(Recreación histórica)
(El siglo VI, en plena época visigoda, antes de que Hispania se unificara bajo el poder de los reyes de Toledo. En este momento, el Imperio Romano ya ha caído en occidente, pero su huella aún se siente en la arquitectura, el lenguaje y ciertas costumbres rurales. En el Valle de Lecrín, no existía aún ningún pueblo como tal, pero es muy probable que hubiera pequeñas comunidades dispersas, algunas en antiguos asentamientos romanos reaprovechados.
En esta época, la vida giraba en torno a la supervivencia, la fe cristiana primitiva, y el uso del paisaje heredado de los romanos).
“El sembrador del silencio”
Valle del Lecrín, año 578 – Reino Visigodo, antes de la unidad de Recaredo
Veremundo, hijo de colonos hispanorromanos, vivía en una choza de piedra y barro junto a una hondonada donde brotaba agua de una roca. No sabía leer ni escribir, pero su padre le había enseñado a distinguir los días por la forma de las nubes y a reconocer el canto de las aves al anochecer.
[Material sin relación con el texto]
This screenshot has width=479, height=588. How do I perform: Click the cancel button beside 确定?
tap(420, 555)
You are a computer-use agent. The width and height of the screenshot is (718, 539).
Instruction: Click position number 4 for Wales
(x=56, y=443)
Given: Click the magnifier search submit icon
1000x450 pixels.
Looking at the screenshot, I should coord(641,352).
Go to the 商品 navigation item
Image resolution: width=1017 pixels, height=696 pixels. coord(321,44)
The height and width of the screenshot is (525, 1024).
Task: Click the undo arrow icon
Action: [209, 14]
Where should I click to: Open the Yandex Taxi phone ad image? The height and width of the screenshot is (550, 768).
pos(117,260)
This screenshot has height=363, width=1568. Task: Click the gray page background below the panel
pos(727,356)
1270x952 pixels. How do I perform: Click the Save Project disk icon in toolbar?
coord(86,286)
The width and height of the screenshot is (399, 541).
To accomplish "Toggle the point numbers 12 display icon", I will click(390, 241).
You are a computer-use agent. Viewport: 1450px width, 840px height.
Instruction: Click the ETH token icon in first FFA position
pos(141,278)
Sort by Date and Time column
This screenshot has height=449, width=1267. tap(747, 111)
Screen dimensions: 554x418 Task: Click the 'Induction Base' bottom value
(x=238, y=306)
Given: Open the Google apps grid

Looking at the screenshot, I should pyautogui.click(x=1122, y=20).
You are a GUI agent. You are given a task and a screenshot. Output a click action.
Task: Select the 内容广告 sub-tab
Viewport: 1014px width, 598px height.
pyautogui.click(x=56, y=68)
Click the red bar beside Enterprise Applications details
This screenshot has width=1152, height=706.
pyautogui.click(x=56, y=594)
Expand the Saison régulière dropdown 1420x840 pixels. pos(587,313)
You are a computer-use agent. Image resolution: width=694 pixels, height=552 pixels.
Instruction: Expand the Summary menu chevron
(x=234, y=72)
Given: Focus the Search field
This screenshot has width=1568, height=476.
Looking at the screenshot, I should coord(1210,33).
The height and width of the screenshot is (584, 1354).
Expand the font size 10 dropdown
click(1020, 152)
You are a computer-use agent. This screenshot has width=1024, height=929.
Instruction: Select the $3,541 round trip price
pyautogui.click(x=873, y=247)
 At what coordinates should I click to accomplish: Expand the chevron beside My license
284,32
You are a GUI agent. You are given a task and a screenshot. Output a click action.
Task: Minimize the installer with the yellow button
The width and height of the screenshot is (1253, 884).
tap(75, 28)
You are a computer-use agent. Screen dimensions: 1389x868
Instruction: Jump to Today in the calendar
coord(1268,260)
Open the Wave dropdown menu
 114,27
En aquel tiempo, el valle no era más que un lugar de paso: silencioso, frondoso y sagrado en su forma más salvaje. Se contaban leyendas de que los romanos habían tenido aquí una villa, pero solo quedaban piedras enterradas y una columna caída que usaban como banco.
Veremundo cultivaba trigo, cebada y habas. Tenía tres cabras, una mula vieja y una madre enferma que apenas hablaba. Cada mañana, bajaba al arroyo con una piedra plana, la mojaba y la colocaba sobre el fuego para cocer pan. En los días festivos, preparaba tortas de bellota y miel silvestre.
No había iglesias, solo una cruz de madera toscamente tallada, colocada sobre una roca en lo alto de un cerro. Allí subía él cada siete días, acompañado por algún vecino de otra choza lejana, para rezar de rodillas en silencio, mirando al sol de la mañana. Era una fe sin libros, pero con raíz.
En la primavera de aquel año, llegó un ermitaño. Venía desde la zona de Ilíberis —la actual Granada— y buscaba lugares apartados donde meditar. Se llamaba Honorio, y traía una cruz de madera, una capa raída y un pequeño cuaderno de oraciones en latín. Se quedó un tiempo con Veremundo, enseñándole a hacer señales con los dedos, a contar los salmos con piedrecitas, a trazar cruces con ramas.
—¿Por qué quieres aprender eso, si apenas hablas? —le preguntó Honorio.
Veremundo respondió:
—Porque quiero que la tierra recuerde algo más que mi sombra.
Con ayuda del ermitaño, construyeron una pequeña capilla de piedra seca, sin techo, solo para marcar un sitio de oración. Allí enterraron a la madre de Veremundo, cuando murió ese otoño. Plantaron un laurel junto a su tumba, y desde entonces, los pájaros anidaban siempre allí.
Aquel invierno fue duro. Honorio siguió su camino. Veremundo quedó solo, pero ya no hablaba solo con la tierra: ahora hablaba también con lo invisible.
Y aunque nunca supo que su choza y sus bancales serían, siglos después, el corazón de un pueblo llamado Melegís, dejó su huella. En la tierra, en el agua… y en el silencio que aún brota entre las raíces.
Ilustración:
Melegís en el siglo VI, con Veremundo junto a su choza, en un paisaje humilde, solitario y sagrado. Un tiempo de silencio, fe sencilla y raíces profundas.